***** Given passage *****

ICE Quietly Switched Tactics and the Numbers Are About to Get Much Bigger

The big flashy raids — helicopters, news cameras, protesters in the street — got Democrats exactly what they wanted.
Now ICE is taking something away from them.
Trump's team has quietly pivoted to low-profile employer worksite visits, and every operation proves why this approach is smarter, harder to fight, and built to scale in ways the street sweeps never were.
Employers Are Where the Numbers Live
Last weekend in Armstrong County, Pennsylvania, ICE arrested 13 illegal aliens from Uzbekistan, Kyrgyzstan, and Turkmenistan at a driver's license center.
No cameras.
No protest footage.
No CNN segment.
That's the point — but the real story isn't that single operation.
It's what this tactical shift unlocks.
When ICE chases individuals through neighborhoods, it gets one at a time.
When ICE walks into a worksite, it gets everyone in the building.
One Hyundai battery plant in Ellabell, Georgia netted 475 arrests in a single day — the largest single-site worksite enforcement action in American history.
A meatpacking plant in Omaha pulled in 76 in an afternoon.
A construction site near Tallahassee cleared more than 100 before lunch.
Every factory, every processing plant, every construction crew is a concentration point.
Street sweeps are retail.
Worksite enforcement is wholesale.
The Left Built Its Defense Around the Wrong Threat
The left spent months perfecting its counter-strategy to the big raids.
Sanctuary cities coached residents to record ICE agents.
Activist networks set up rapid-response hotlines.
Democratic mayors held press conferences.
Protest footage went viral and swayed swing voters.
None of that infrastructure works against a quiet knock on an employer's door.
There's no crowd to film, no neighborhood to mobilize, no sympathetic image to run on CNN.
And employers are now in the crosshairs in ways they weren't before.
ICE has already subpoenaed business records from roughly 1,200 companies and proposed over $1 million in fines.
The agency now has access to IRS employer records through a data-sharing agreement signed in April 2025 — meaning if a worker's Social Security number doesn't match what the employer filed with the IRS, ICE already knows before agents ever arrive.
In March 2026, DHS requested access to a second federal database built for child support enforcement — one that holds employment records, Social Security numbers, and salary data on virtually every worker in the country.
It’s concerning that the federal government has so much data on Americans but ICE is about to know where every illegal alien with a paycheck is working.

***** Data extract *****

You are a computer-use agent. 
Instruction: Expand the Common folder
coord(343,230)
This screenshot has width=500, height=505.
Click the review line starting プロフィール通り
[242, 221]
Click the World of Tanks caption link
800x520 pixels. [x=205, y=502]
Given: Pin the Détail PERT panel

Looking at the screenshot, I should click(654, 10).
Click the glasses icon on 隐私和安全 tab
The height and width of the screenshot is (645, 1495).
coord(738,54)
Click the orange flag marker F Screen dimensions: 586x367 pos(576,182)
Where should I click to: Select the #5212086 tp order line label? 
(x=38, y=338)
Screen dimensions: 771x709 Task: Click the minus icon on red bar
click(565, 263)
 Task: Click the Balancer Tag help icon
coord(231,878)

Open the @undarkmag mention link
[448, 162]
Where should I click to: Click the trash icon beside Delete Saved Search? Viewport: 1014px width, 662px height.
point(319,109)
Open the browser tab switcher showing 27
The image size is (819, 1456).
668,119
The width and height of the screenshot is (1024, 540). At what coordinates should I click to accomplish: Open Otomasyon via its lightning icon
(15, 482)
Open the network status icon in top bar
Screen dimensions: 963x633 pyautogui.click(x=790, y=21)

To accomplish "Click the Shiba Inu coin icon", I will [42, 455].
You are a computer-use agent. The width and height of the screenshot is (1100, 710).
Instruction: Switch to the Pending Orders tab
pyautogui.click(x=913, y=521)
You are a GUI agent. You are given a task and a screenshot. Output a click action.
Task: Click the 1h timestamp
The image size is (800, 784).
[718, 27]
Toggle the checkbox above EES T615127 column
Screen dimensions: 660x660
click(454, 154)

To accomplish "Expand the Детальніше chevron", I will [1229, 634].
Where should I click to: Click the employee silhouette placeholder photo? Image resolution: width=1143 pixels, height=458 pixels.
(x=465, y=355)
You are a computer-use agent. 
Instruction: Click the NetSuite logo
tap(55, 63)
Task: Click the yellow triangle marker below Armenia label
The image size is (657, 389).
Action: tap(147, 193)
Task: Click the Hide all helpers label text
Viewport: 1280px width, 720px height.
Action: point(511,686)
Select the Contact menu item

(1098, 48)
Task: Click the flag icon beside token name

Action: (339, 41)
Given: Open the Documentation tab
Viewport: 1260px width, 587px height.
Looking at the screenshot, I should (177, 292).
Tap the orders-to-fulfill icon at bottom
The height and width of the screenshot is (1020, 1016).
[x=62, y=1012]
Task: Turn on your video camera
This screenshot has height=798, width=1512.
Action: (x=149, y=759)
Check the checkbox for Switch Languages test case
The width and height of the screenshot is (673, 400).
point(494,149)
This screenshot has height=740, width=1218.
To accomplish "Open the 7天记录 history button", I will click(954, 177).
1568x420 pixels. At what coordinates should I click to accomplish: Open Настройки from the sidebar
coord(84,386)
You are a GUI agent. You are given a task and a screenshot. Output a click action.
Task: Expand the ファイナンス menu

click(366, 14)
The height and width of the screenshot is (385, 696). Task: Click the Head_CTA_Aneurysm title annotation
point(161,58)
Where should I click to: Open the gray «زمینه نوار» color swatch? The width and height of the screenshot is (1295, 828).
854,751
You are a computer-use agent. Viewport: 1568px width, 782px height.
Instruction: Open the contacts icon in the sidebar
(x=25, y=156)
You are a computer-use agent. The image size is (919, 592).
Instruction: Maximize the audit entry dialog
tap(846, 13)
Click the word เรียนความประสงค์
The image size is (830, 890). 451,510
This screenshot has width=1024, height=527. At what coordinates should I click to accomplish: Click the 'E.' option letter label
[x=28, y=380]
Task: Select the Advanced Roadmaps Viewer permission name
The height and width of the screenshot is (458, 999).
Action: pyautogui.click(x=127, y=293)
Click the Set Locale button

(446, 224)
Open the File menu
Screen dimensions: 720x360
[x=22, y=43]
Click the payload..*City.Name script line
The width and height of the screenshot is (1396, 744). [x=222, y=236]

*****

◆ **Exercise set**
1. According to the article on ICE worksite enforcement, how many arrests were made in a single day at the Hyundai battery plant in Ellabell, Georgia?
2. List each worksite named in the article on ICE worksite enforcement, along with the number of arrests it reports for that site.
3. Write the next part of the article on ICE worksite enforcement, picking up right after its last sentence.

◆ **Expected responses**
1. 475 arrests.

2.
- Hyundai battery plant in Ellabell, Georgia: 475
- Meatpacking plant in Omaha: 76
- Construction site near Tallahassee: more than 100

3.
Phase Two Is the Endgame
The Mass Deportation Coalition — a group of pro-enforcement organizations that released a 104-page blueprint last week — put it plainly: "There is no chance for a mass deportation program if worksite enforcement is not the centerpiece. Enforcement at scale means focusing on physical areas where illegal aliens are concentrated: worksites."
Rosemary Jenks of the Immigration Accountability Project spelled out the shift directly.
Phase One targeted criminals — the worst of the worst.
Phase Two goes after the workforce.
And the workforce is sitting in one place every day, clocked in and traceable.
Stephen Miller is already pulling the next lever.
He's been asking immigration officials how illegal aliens use their credit cards — the first step toward cutting off their bank accounts, their ability to rent, their ability to function in a cashless economy.
No bank account.
No lease.
No reason to stay.
The left can't protest a database query.
They can't film a Notice of Inspection.
But everyone ought to damn sure demand there’s proper warrants for all of this insofar as American citizens are concerned.
That last thing the administration wants to do to is set a precedent that grants deep staters in the next administration carte blanche to use these tools against law-abiding American citizens.
Sources:
- Neil Munro, "ICE Launches More Low-Profile Worksite Visits to Deport Migrants," Breitbart, April 5, 2026.
- Stephen Dinan, "Pro-Trump Immigration Groups Call for Phase II of Mass Deportations," Washington Times, April 1, 2026.
- "ICE Arrests Over 1K Illegal Workers, Proposes $1M in Fines," ICE.gov, April 2025.
- "ICE Worksite Raids and I-9 Audits 2025–2026: Every Major Enforcement Action," I-9 Intelligence, March 13, 2026.
- "Understanding ICE Raids at American Workplaces," American Immigration Council, October 2025.